Today's post is by Guy Axtell, professor of philosophy at Radford University, who writes about his new book on religious luck. If, after reading the post, you want to know more, you can listen to the author’s recent podcast interview with Robert Talisse for the New Books in Philosophy.




Problems of Religious Luck: Assessing the Limits of Reasonable Religious Disagreement (Lexington Books, 2019) applies philosophy of luck and risk in critiquing religious fundamentalism, and in particular, the tendency towards ‘normalizing’ polarized and polemical religious apologetics. It may seem like quite a departure from the usual association of inductive risk with policy decisions regarding science and technology, but Axtell finds the concept of inductive risk portable, and indeed useful for discussion of ‘risky’ belief or acceptance more generally. Epistemic luck and risk are developed as closely connected concepts. 

The book sketches an account of well and ill-founded nurtured belief based upon doxastic strategies involve low to high degrees of inductive risk: the moral and epistemic risk of ‘getting it wrong’ in an inductive context of inquiry. Philosophy of luck and risk are presented in this book as aiding our understanding of what is going on, at least logically and psychologically, when persons, theologies, or purported revelations ascribe various kinds of religiously relevant traits to insiders and outsiders of a faith tradition in sharply asymmetric fashion. 

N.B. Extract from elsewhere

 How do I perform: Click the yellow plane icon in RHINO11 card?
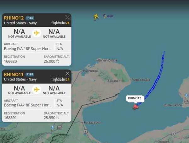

Our inductive risk account shows as epistemically significant not just the diversity of beliefs in a domain, but contrariety of those beliefs. inductive risk account argues for the claim that the epistemic status of belief is challenged not just by symmetrical contrariety, but more especially by polarized and polemical contrariety. The connections between “religious luck” and “inductive epistemic risk,” this book argues, allow researchers to cross disciplinary boundaries in new ways.




The book applies anti-risk epistemology by trying to show how the ascending degrees of inductive risk in an agent’s doxastic strategy contribute to a philosophical account of how to distinguish between benign luck and the malign modal luck. It develops an inductive risk-based account of what it means to motivate serious etiological challenges, and to support them empirically through markers of bias. The ethics of belief is also addressed in the book from a focus on responsible risk management.

Doxastic responsibility is understood in terms of the degree of riskiness of agents’ doxastic strategies, which is in turn most objectively measured through accordance or violation of inductive norms. Doxastic responsibility is attributable to agents on the basis of how epistemically risky was the process or strategies of inquiry salient in the etiology of their belief or in their maintenance of a belief already held. Highly fideistic conceptions of faith are some of the most problematic, and markers of inductive risk are developed to help provide a scale for distinguishing strong from moderate religious fideism. Some of the key concepts discussed include:

  • Inductive risk: the risk of ‘getting it wrong’ in an inductive context of inquiry.
  • Inductive context of inquiry: Any context of inquiry dependent upon reasoning by analogy, generalization or applied generalization, or cause-and-effect.
  • Counter-inductive thinking: Counter-induction is a strategy that whether self-consciously or not reverses the normal logic of induction. As such it should be distinguished from merely weak inductive reasoning and seen instead as thinking or belief uptake that carry especially high inductive risk.